> EXERCISE DIRECTIONS:
The lines from the one containing "Lire les articles (175, 1401)" to the end of the entries, both included, are what you need to transcribe exactly, without pictures and without anything else.
=== Section Start ===
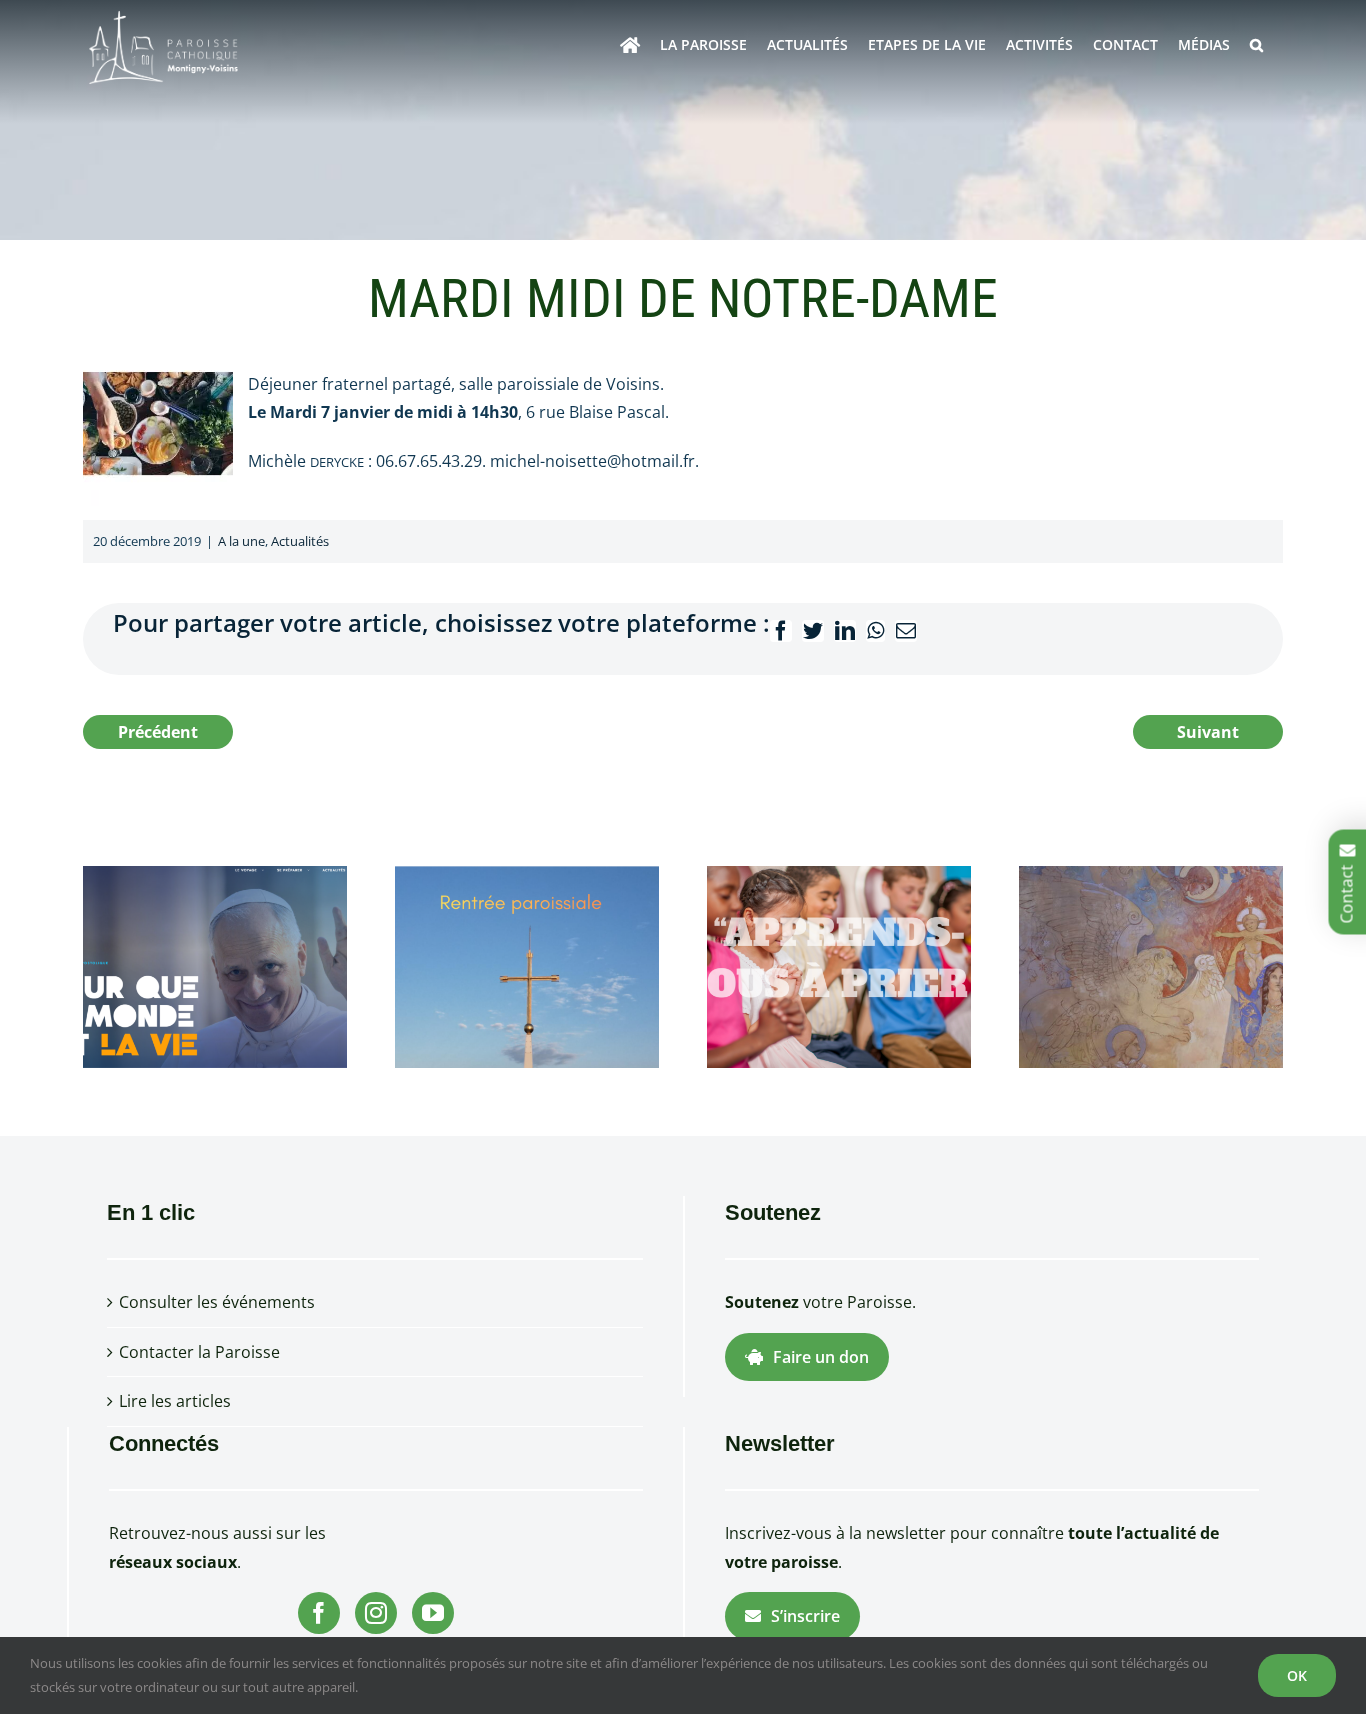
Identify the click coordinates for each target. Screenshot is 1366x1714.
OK (1297, 1675)
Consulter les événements (217, 1302)
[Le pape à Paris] (215, 965)
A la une (241, 541)
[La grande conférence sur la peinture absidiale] (1151, 965)
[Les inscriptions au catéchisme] (839, 965)
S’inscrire (805, 1616)
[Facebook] (319, 1613)
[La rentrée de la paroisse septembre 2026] (527, 965)
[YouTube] (433, 1613)
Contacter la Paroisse (199, 1352)
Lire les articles (175, 1401)
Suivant (1208, 732)
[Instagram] (376, 1613)
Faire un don (821, 1357)
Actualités (300, 541)
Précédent (158, 732)
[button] (1256, 45)
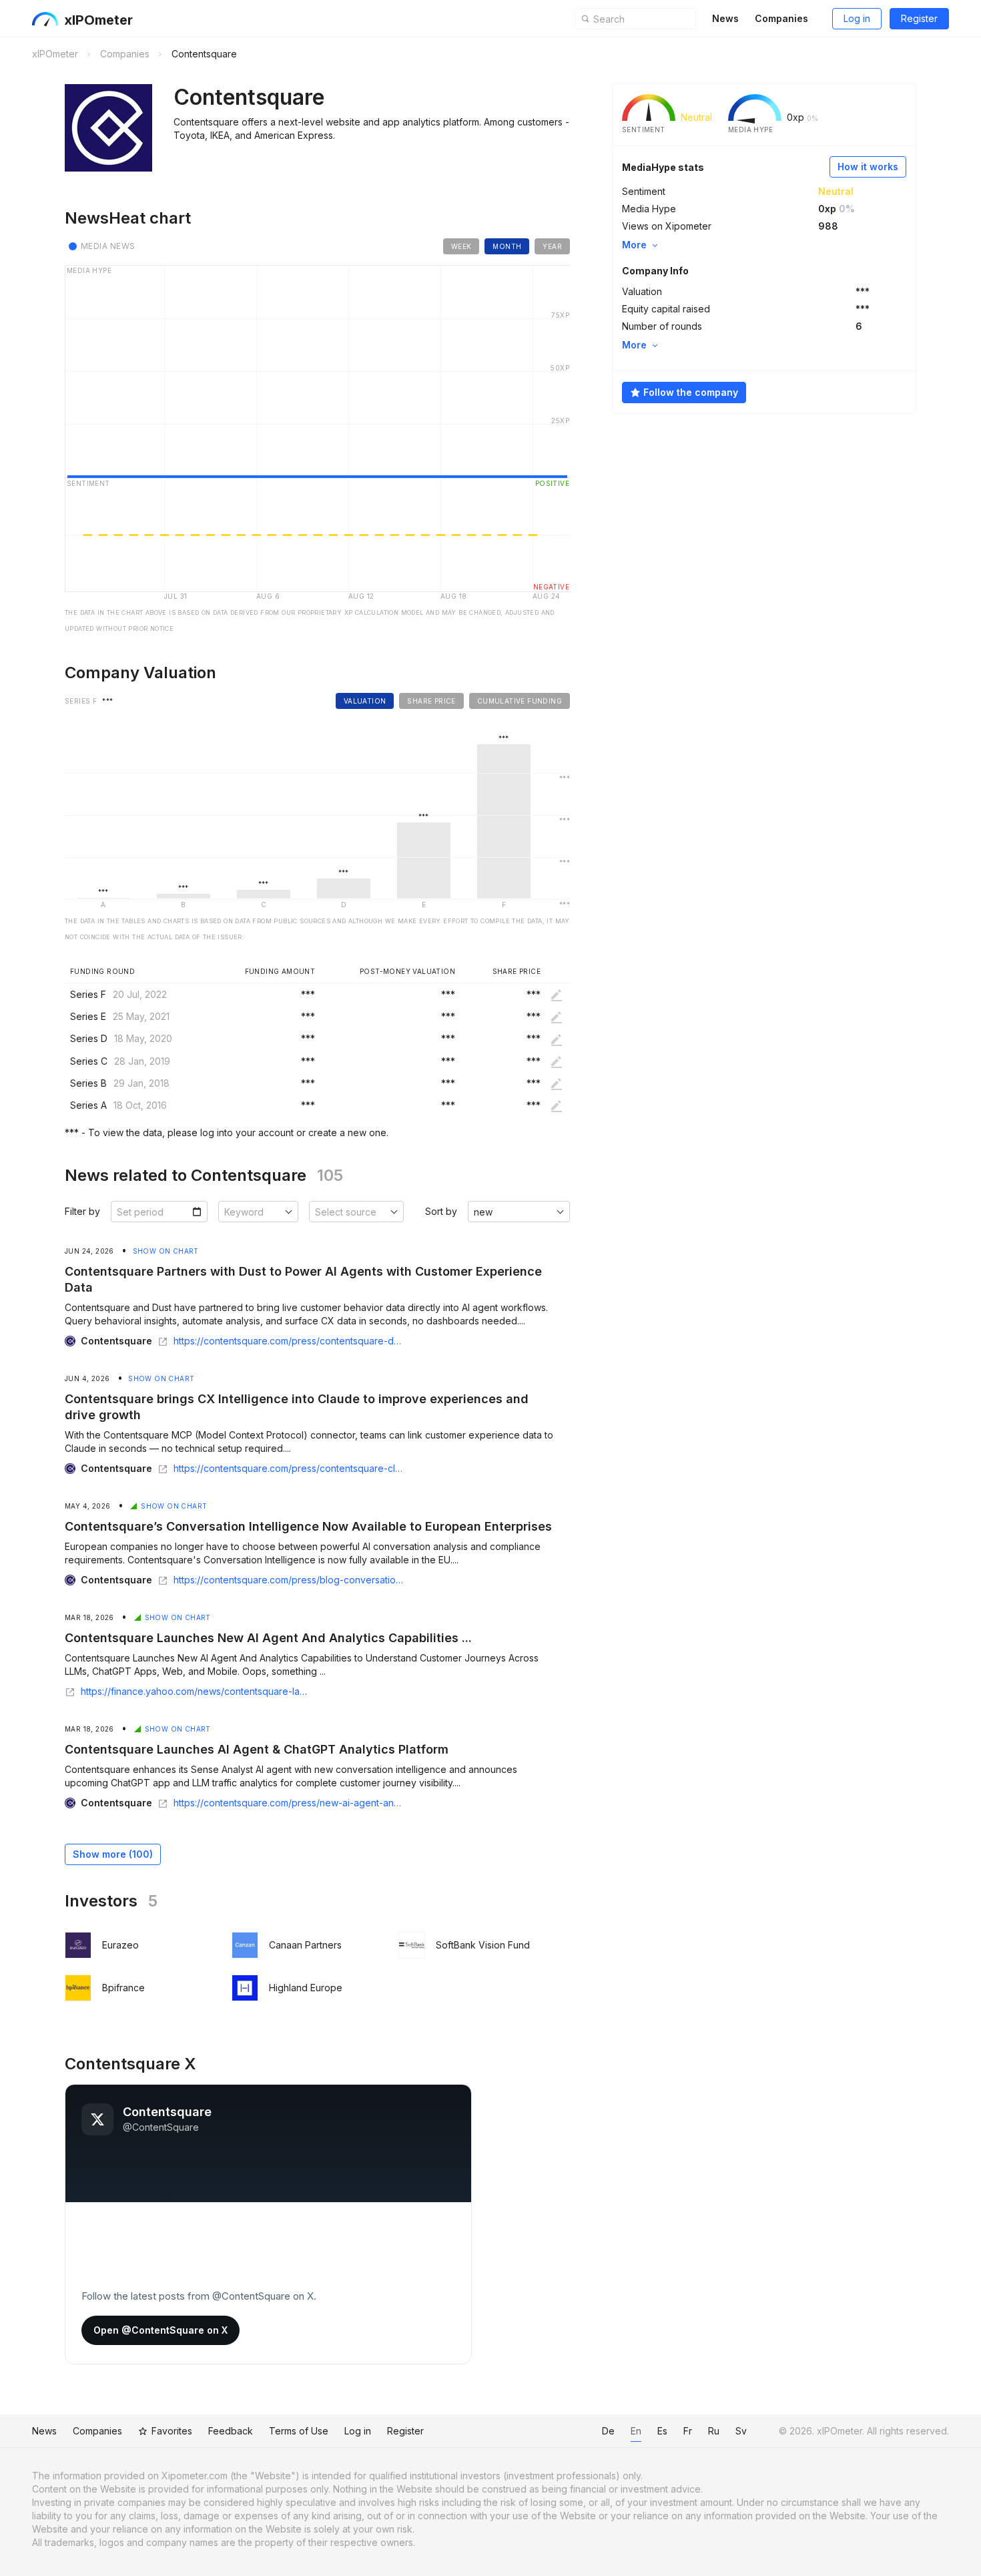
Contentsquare (116, 1341)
=== Section End ===
> ANSWER TO THE EXERCISE:
Lire les articles (175, 1401)
Suivant (1208, 732)
[Instagram] (376, 1613)
Faire un don (821, 1357)
Actualités (300, 541)
Précédent (158, 732)
[button] (1256, 45)
Contentsquare (116, 1341)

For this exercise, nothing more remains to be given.